__The request__:
Reproduce every one of the following entries word for word, leaving nothing out and changing nothing.

__Material for the task__:
- - - -
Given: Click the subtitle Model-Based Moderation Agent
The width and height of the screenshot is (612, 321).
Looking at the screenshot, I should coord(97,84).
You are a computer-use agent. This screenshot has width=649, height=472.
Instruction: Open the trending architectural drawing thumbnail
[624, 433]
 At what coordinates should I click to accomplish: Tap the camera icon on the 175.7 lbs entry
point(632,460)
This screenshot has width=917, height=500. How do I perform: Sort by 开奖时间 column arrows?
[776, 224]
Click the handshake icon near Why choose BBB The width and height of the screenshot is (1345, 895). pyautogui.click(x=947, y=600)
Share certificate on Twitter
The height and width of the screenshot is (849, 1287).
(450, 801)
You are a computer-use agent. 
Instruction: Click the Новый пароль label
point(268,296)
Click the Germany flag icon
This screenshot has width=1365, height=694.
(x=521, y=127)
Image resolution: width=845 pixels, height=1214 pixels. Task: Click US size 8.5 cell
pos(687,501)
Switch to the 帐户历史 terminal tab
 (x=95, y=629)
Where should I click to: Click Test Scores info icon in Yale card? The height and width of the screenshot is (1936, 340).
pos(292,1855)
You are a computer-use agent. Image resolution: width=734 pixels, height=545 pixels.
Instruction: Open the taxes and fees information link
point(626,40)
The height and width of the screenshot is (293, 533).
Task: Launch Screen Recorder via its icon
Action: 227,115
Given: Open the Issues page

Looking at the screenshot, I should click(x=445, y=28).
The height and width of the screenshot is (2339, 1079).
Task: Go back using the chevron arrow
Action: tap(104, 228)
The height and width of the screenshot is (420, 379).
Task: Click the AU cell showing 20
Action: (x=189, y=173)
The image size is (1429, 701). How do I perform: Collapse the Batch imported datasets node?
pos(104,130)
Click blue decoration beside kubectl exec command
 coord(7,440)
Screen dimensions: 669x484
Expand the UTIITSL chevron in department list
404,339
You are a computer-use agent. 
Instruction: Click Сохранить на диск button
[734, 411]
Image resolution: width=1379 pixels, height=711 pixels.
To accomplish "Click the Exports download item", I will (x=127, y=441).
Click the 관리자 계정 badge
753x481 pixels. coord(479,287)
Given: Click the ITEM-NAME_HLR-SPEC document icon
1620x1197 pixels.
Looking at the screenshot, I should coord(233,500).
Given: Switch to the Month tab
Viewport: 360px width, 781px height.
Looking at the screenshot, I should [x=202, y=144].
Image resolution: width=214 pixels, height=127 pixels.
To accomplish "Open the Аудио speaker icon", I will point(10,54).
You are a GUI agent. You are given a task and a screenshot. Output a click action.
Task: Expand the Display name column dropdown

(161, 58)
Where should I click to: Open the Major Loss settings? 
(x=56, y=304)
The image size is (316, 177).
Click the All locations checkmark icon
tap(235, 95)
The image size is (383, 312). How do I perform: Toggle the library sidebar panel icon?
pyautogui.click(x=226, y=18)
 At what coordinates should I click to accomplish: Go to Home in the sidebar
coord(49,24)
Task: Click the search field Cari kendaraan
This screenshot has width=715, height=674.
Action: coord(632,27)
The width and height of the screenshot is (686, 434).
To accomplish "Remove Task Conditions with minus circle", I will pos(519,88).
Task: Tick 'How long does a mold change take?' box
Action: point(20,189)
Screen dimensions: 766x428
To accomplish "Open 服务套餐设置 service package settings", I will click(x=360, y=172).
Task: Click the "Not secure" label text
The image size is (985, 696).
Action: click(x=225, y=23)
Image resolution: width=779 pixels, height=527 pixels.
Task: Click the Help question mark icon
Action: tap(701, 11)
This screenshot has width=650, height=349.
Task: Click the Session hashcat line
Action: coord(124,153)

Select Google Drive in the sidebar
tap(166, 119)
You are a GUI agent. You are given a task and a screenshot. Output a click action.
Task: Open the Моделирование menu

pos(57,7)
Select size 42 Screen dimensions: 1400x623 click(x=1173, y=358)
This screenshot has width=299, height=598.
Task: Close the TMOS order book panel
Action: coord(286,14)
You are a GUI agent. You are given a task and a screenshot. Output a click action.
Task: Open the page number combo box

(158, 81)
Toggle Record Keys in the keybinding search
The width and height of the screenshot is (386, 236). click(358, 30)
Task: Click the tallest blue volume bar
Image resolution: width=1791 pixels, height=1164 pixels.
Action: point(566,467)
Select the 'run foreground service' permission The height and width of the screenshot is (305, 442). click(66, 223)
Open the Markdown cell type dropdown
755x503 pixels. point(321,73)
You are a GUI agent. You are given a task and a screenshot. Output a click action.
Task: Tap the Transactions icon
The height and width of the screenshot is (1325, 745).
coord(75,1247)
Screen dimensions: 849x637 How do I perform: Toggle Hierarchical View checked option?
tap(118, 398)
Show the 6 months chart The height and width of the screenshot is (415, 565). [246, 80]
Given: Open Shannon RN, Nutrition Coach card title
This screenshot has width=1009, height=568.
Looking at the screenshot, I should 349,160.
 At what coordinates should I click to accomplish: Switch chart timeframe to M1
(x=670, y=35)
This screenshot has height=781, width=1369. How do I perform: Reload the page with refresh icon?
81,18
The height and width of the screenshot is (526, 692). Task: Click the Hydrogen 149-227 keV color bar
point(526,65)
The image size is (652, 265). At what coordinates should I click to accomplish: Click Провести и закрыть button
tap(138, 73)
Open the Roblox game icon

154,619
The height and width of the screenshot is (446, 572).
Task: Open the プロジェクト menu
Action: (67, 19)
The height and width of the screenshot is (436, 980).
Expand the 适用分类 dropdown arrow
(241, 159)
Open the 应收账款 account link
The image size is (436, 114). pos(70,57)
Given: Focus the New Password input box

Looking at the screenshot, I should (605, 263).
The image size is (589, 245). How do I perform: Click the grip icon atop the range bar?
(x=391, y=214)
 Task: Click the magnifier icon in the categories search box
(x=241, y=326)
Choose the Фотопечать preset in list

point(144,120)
- - - -
__Answer for the task__:
Given: Click the subtitle Model-Based Moderation Agent
The width and height of the screenshot is (612, 321).
Looking at the screenshot, I should coord(97,84).
You are a computer-use agent. This screenshot has width=649, height=472.
Instruction: Open the trending architectural drawing thumbnail
[624, 433]
 At what coordinates should I click to accomplish: Tap the camera icon on the 175.7 lbs entry
point(632,460)
This screenshot has width=917, height=500. How do I perform: Sort by 开奖时间 column arrows?
[776, 224]
Click the handshake icon near Why choose BBB The width and height of the screenshot is (1345, 895). pyautogui.click(x=947, y=600)
Share certificate on Twitter
The height and width of the screenshot is (849, 1287).
(450, 801)
You are a computer-use agent. 
Instruction: Click the Новый пароль label
point(268,296)
Click the Germany flag icon
This screenshot has width=1365, height=694.
(x=521, y=127)
Image resolution: width=845 pixels, height=1214 pixels. Task: Click US size 8.5 cell
pos(687,501)
Switch to the 帐户历史 terminal tab
 (x=95, y=629)
Where should I click to: Click Test Scores info icon in Yale card? The height and width of the screenshot is (1936, 340).
pos(292,1855)
You are a computer-use agent. Image resolution: width=734 pixels, height=545 pixels.
Instruction: Open the taxes and fees information link
point(626,40)
The height and width of the screenshot is (293, 533).
Task: Launch Screen Recorder via its icon
Action: 227,115
Given: Open the Issues page

Looking at the screenshot, I should click(x=445, y=28).
The height and width of the screenshot is (2339, 1079).
Task: Go back using the chevron arrow
Action: tap(104, 228)
The height and width of the screenshot is (420, 379).
Task: Click the AU cell showing 20
Action: (x=189, y=173)
The image size is (1429, 701). How do I perform: Collapse the Batch imported datasets node?
pos(104,130)
Click blue decoration beside kubectl exec command
 coord(7,440)
Screen dimensions: 669x484
Expand the UTIITSL chevron in department list
404,339
You are a computer-use agent. 
Instruction: Click Сохранить на диск button
[734, 411]
Image resolution: width=1379 pixels, height=711 pixels.
To accomplish "Click the Exports download item", I will (x=127, y=441).
Click the 관리자 계정 badge
753x481 pixels. coord(479,287)
Given: Click the ITEM-NAME_HLR-SPEC document icon
1620x1197 pixels.
Looking at the screenshot, I should coord(233,500).
Given: Switch to the Month tab
Viewport: 360px width, 781px height.
Looking at the screenshot, I should [x=202, y=144].
Image resolution: width=214 pixels, height=127 pixels.
To accomplish "Open the Аудио speaker icon", I will point(10,54).
You are a GUI agent. You are given a task and a screenshot. Output a click action.
Task: Expand the Display name column dropdown

(161, 58)
Where should I click to: Open the Major Loss settings? 
(x=56, y=304)
The image size is (316, 177).
Click the All locations checkmark icon
tap(235, 95)
The image size is (383, 312). How do I perform: Toggle the library sidebar panel icon?
pyautogui.click(x=226, y=18)
 At what coordinates should I click to accomplish: Go to Home in the sidebar
coord(49,24)
Task: Click the search field Cari kendaraan
This screenshot has width=715, height=674.
Action: coord(632,27)
The width and height of the screenshot is (686, 434).
To accomplish "Remove Task Conditions with minus circle", I will pos(519,88).
Task: Tick 'How long does a mold change take?' box
Action: point(20,189)
Screen dimensions: 766x428
To accomplish "Open 服务套餐设置 service package settings", I will click(x=360, y=172).
Task: Click the "Not secure" label text
The image size is (985, 696).
Action: click(x=225, y=23)
Image resolution: width=779 pixels, height=527 pixels.
Task: Click the Help question mark icon
Action: tap(701, 11)
This screenshot has width=650, height=349.
Task: Click the Session hashcat line
Action: coord(124,153)

Select Google Drive in the sidebar
tap(166, 119)
You are a GUI agent. You are given a task and a screenshot. Output a click action.
Task: Open the Моделирование menu

pos(57,7)
Select size 42 Screen dimensions: 1400x623 click(x=1173, y=358)
This screenshot has width=299, height=598.
Task: Close the TMOS order book panel
Action: coord(286,14)
You are a GUI agent. You are given a task and a screenshot. Output a click action.
Task: Open the page number combo box

(158, 81)
Toggle Record Keys in the keybinding search
The width and height of the screenshot is (386, 236). click(358, 30)
Task: Click the tallest blue volume bar
Image resolution: width=1791 pixels, height=1164 pixels.
Action: point(566,467)
Select the 'run foreground service' permission The height and width of the screenshot is (305, 442). click(66, 223)
Open the Markdown cell type dropdown
755x503 pixels. point(321,73)
You are a GUI agent. You are given a task and a screenshot. Output a click action.
Task: Tap the Transactions icon
The height and width of the screenshot is (1325, 745).
coord(75,1247)
Screen dimensions: 849x637 How do I perform: Toggle Hierarchical View checked option?
tap(118, 398)
Show the 6 months chart The height and width of the screenshot is (415, 565). [246, 80]
Given: Open Shannon RN, Nutrition Coach card title
This screenshot has width=1009, height=568.
Looking at the screenshot, I should 349,160.
 At what coordinates should I click to accomplish: Switch chart timeframe to M1
(x=670, y=35)
This screenshot has height=781, width=1369. How do I perform: Reload the page with refresh icon?
81,18
The height and width of the screenshot is (526, 692). Task: Click the Hydrogen 149-227 keV color bar
point(526,65)
The image size is (652, 265). At what coordinates should I click to accomplish: Click Провести и закрыть button
tap(138, 73)
Open the Roblox game icon

154,619
The height and width of the screenshot is (446, 572).
Task: Open the プロジェクト menu
Action: (67, 19)
The height and width of the screenshot is (436, 980).
Expand the 适用分类 dropdown arrow
(241, 159)
Open the 应收账款 account link
The image size is (436, 114). pos(70,57)
Given: Focus the New Password input box

Looking at the screenshot, I should (605, 263).
The image size is (589, 245). How do I perform: Click the grip icon atop the range bar?
(x=391, y=214)
 Task: Click the magnifier icon in the categories search box
(x=241, y=326)
Choose the Фотопечать preset in list

point(144,120)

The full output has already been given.